Хаиму Цви Липскару и многим другим друзьям, которые помогли создать эту книгу

Пролог

ДЕВШИРМЕ

Фагарашские горы, восточная венгерская граница

Весна, год 1540-й от Рождества Христова

Ночью багровые всадники увезли его прочь — от всего, что он знал, от всего, что он мог бы узнать. Полная луна висела в знаке Скорпиона, знаке, под которым он родился; и, словно по мановению руки Господней, горная долина отчетливо разделилась на область, залитую тьмой, и ту, что была озарена светом; и свет этот указал дьяволам дорогу к его двери.
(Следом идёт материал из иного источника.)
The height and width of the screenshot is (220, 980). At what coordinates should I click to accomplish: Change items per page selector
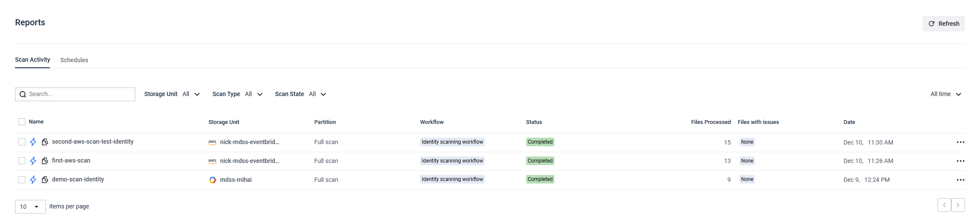tap(30, 207)
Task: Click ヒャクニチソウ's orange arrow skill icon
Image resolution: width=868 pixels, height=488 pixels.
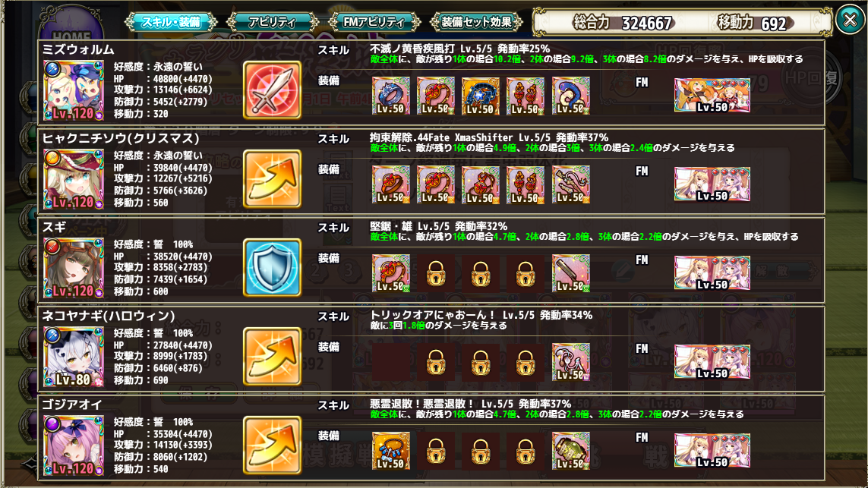Action: pyautogui.click(x=273, y=178)
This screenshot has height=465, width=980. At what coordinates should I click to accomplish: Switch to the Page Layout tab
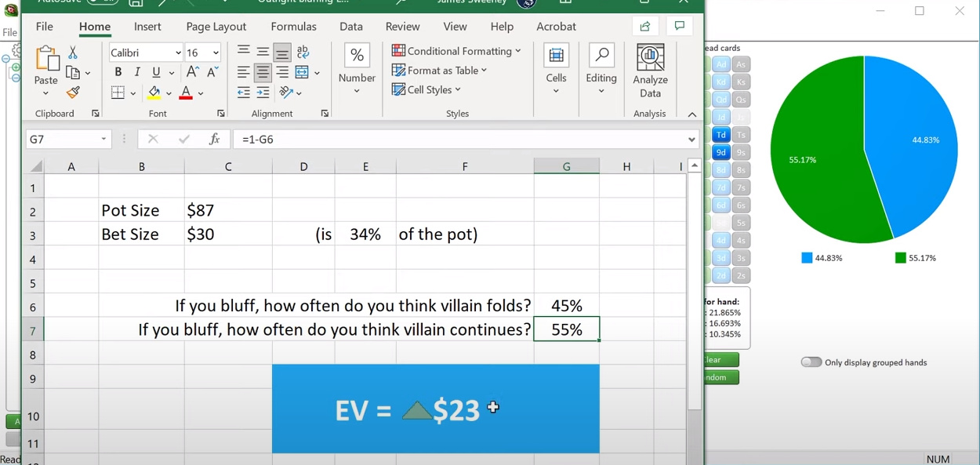coord(216,27)
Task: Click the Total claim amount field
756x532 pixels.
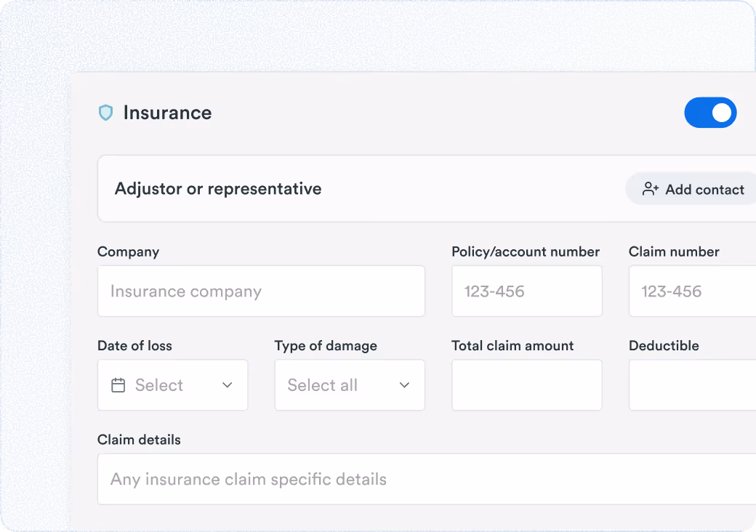Action: coord(526,385)

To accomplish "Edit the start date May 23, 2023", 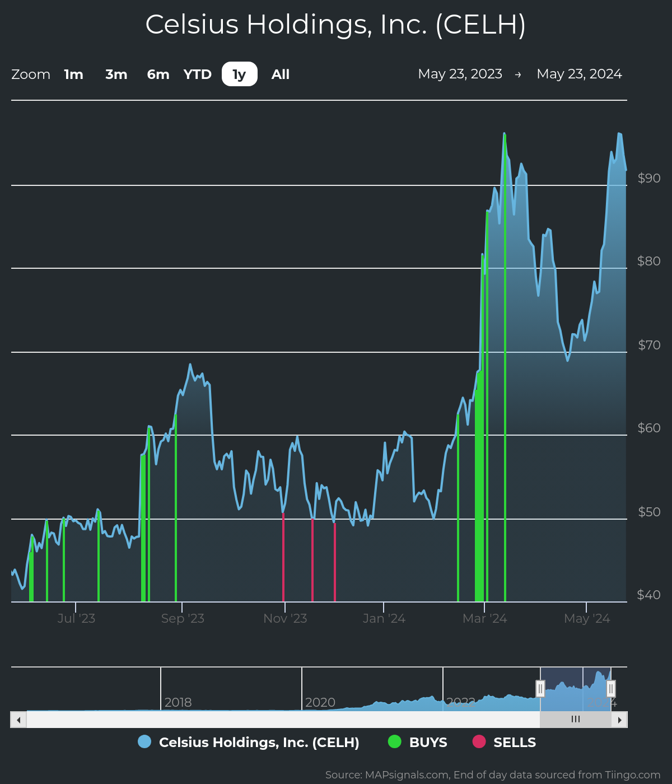I will point(460,73).
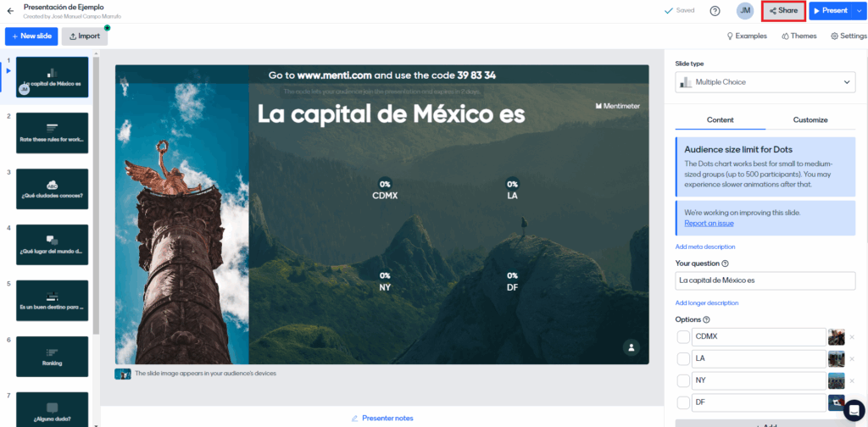Expand the Present button dropdown arrow
The height and width of the screenshot is (427, 868).
tap(860, 11)
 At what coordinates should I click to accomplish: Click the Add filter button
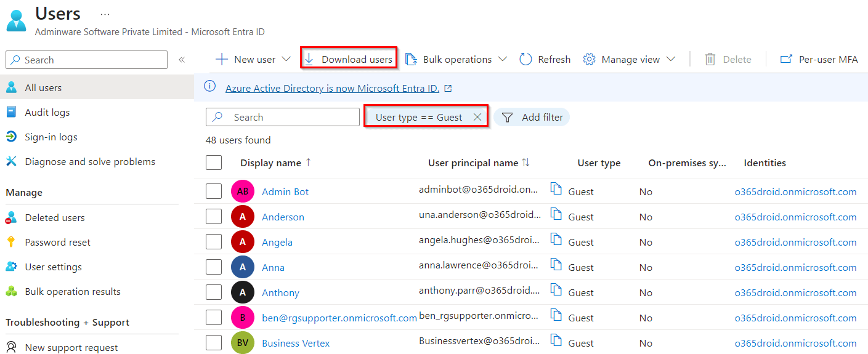532,117
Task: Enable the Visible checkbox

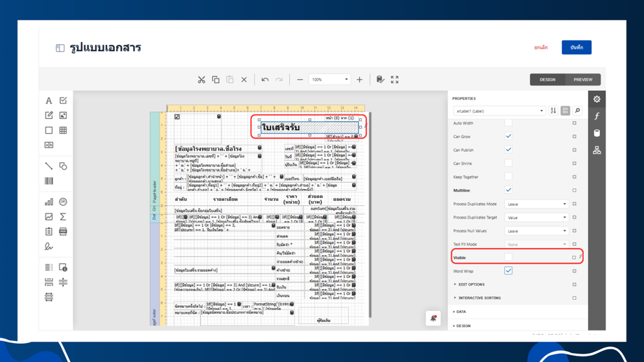Action: [508, 258]

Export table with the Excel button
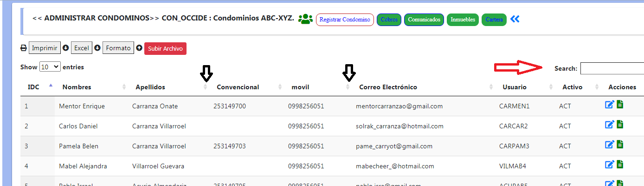(x=82, y=48)
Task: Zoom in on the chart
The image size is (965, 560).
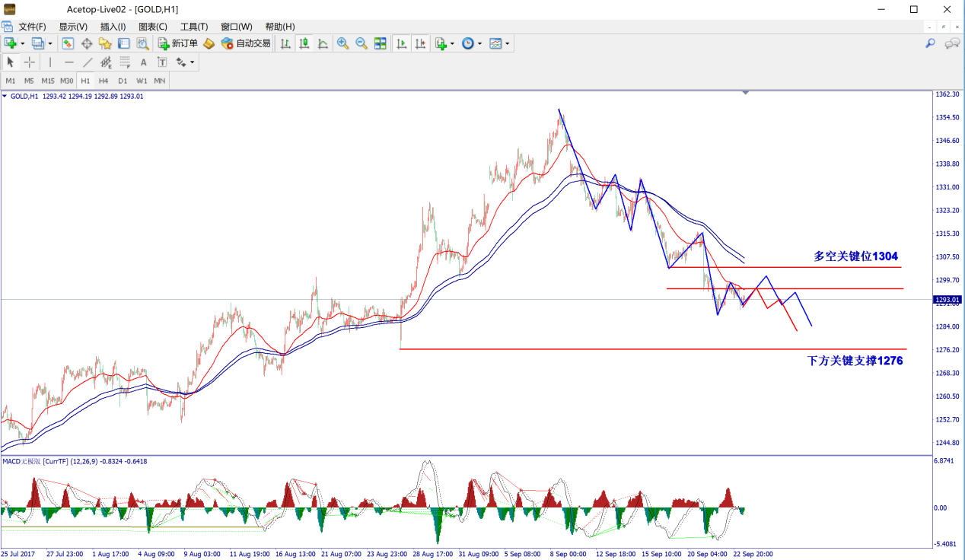Action: click(343, 43)
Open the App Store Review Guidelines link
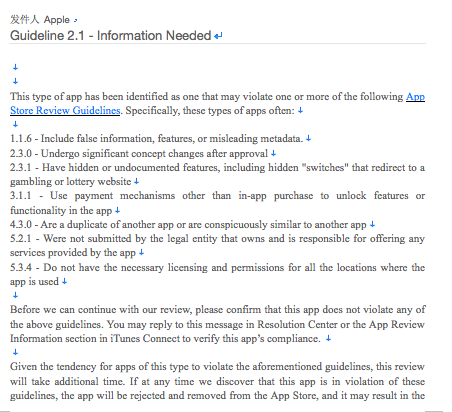Screen dimensions: 452x412 (415, 97)
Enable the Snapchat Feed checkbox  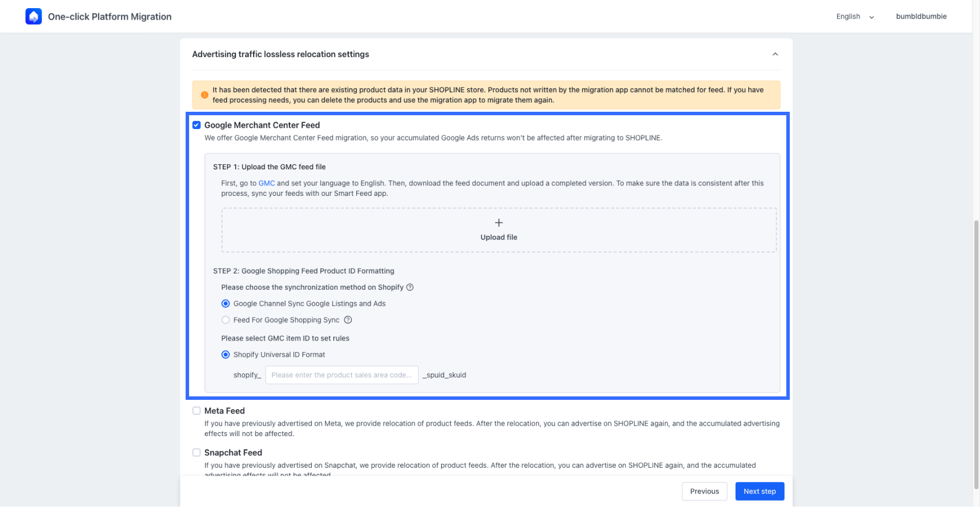click(x=197, y=453)
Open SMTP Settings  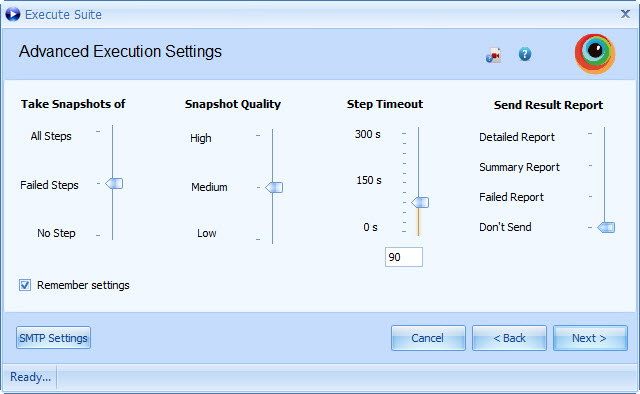tap(53, 338)
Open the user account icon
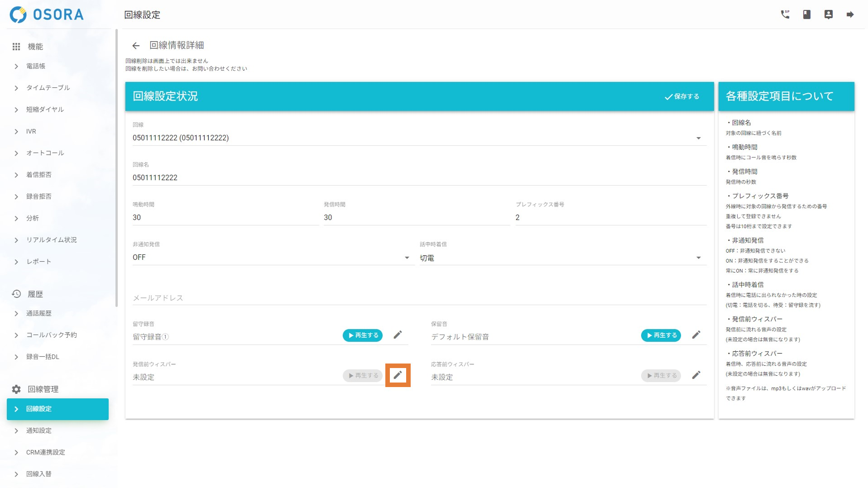This screenshot has width=868, height=488. coord(828,14)
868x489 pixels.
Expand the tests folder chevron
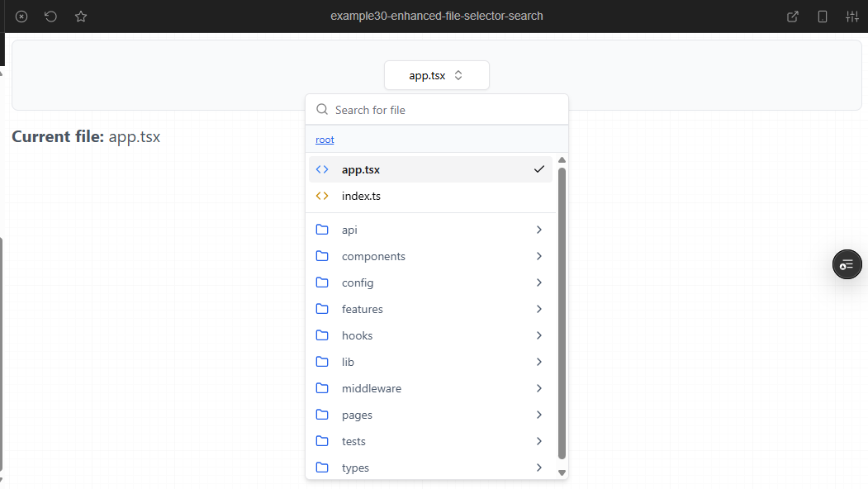tap(539, 441)
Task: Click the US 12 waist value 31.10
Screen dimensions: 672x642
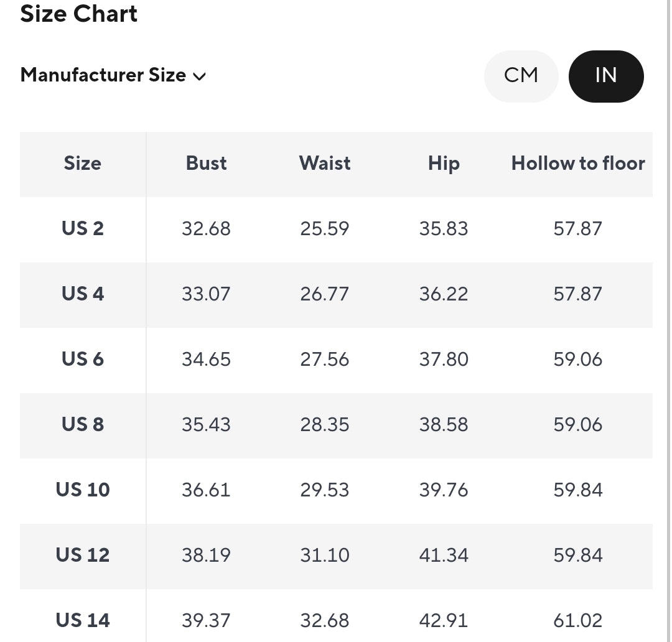Action: 325,556
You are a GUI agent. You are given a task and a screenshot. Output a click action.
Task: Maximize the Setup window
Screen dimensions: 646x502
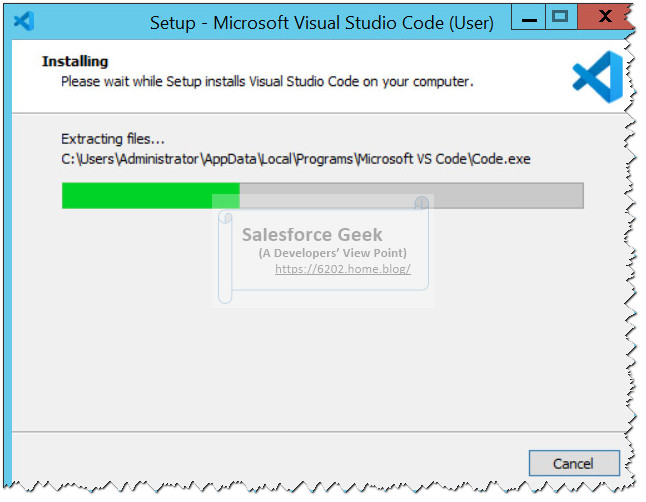coord(560,17)
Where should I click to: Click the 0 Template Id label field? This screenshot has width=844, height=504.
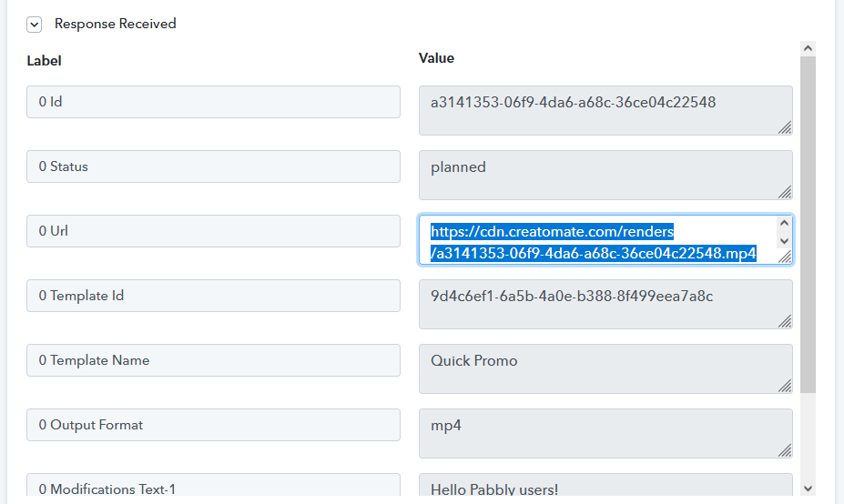point(213,296)
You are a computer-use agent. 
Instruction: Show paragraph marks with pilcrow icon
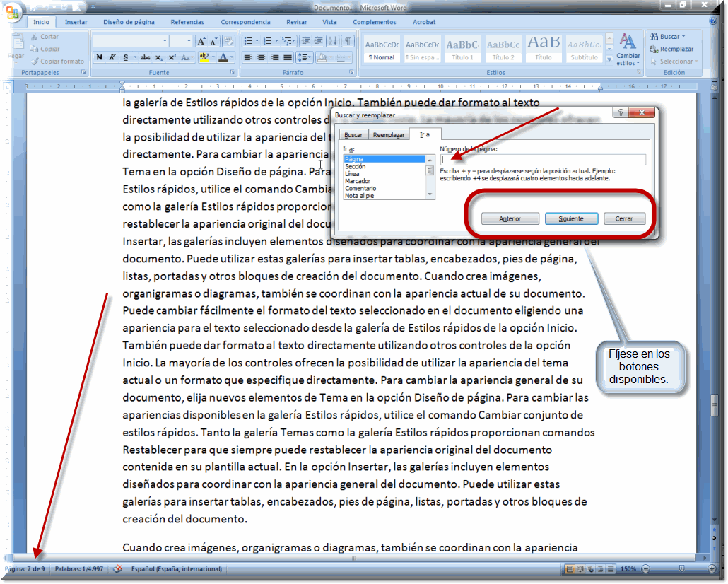348,41
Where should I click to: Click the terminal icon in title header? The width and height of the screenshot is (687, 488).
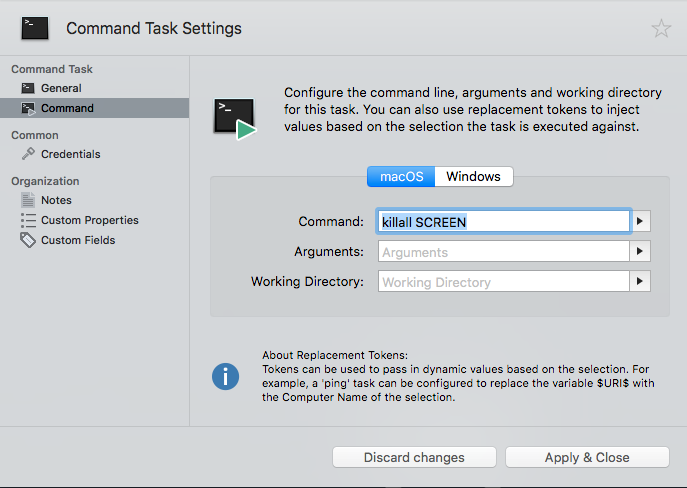[35, 28]
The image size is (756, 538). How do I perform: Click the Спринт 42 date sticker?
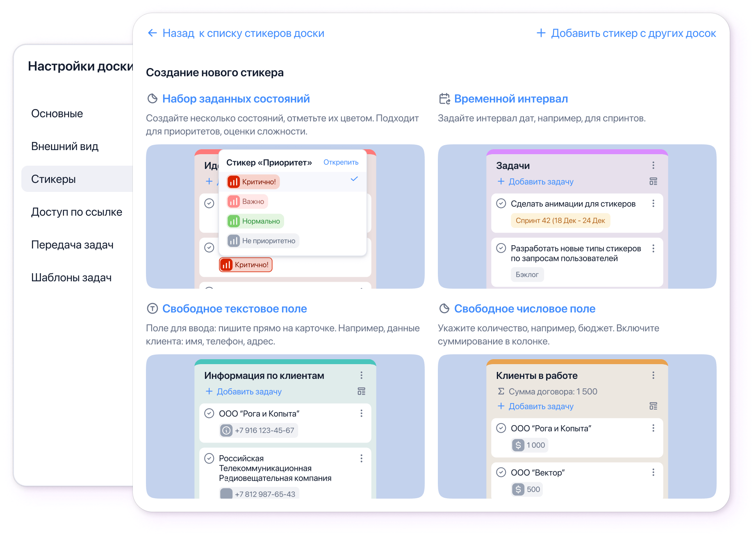pyautogui.click(x=560, y=221)
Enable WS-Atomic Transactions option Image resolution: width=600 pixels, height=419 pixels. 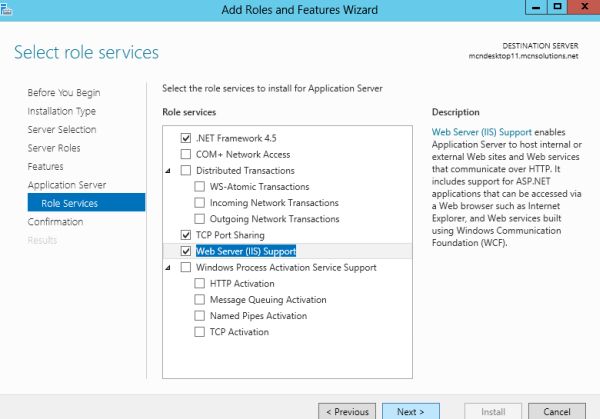pos(200,187)
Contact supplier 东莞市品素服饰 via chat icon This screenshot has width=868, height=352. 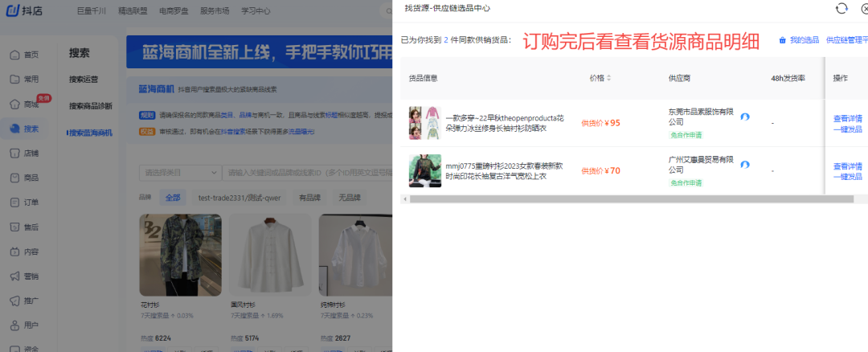tap(745, 117)
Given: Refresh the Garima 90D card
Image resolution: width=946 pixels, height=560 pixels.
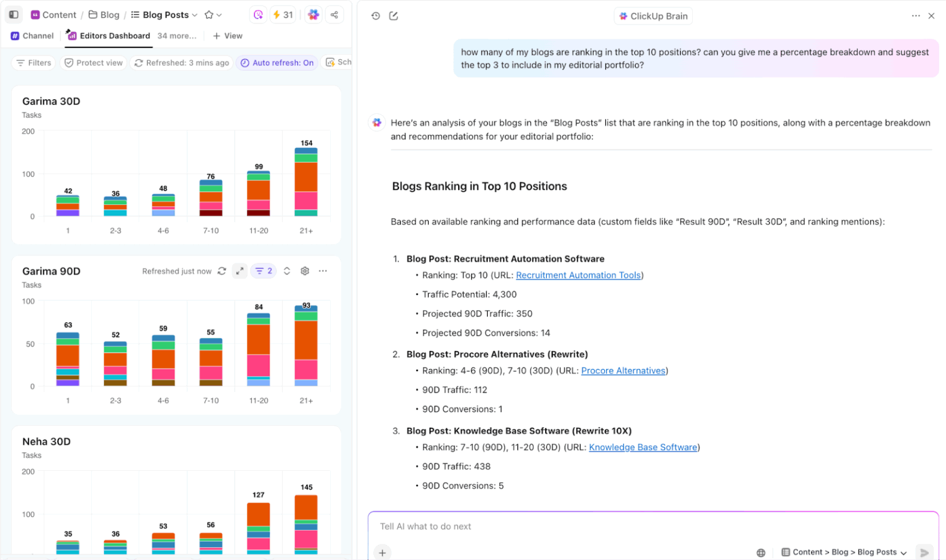Looking at the screenshot, I should pyautogui.click(x=222, y=271).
Если бы псы войны не сбились с пути, мальчика никогда не нашли бы — мир, любовь и труд благословляли бы тогда его дни. Но такова природа рока во времена Хаоса. А когда время не есть Хаос? И когда война не есть порождение врага рода человеческого? И кто осушит слезы безвестных людей, когда даже святые и мученики почиют в своих гробницах? Король [1] умер, за его трон идет борьба, императоры грызутся, словно шакалы, чтобы оторвать себе кусок. И если императорам дела нет до кладбищ, которые они во множестве оставляют на своем пути, с чего бы их слугам мучиться угрызениями совести? «Как наверху, так и внизу», — говорят мудрые люди; по этим словам все той ночью и приключилось.

Его звали Матиас, ему было двенадцать лет, и он знать ничего не знал о политике и о государственных делах. Он происходил из рода саксонских кузнецов, потомки которого благодаря деду-переселенцу осели в высокогорной карпатской долине, в деревушке, не нужной никому, кроме тех, кто называл ее домом. Матиас спал у очага в кухне, и ему снились огонь и сталь. Он проснулся в темноте, до зари, и сердце его билось в груди дикой птицей. Он натянул башмаки и прожженную во многих местах куртку, тихонько — обе его сестры и мать спали возле двери — подбросил дров, развел огонь от бледно-розовых углей в очаге, чтобы девочкам было тепло, когда они проснутся.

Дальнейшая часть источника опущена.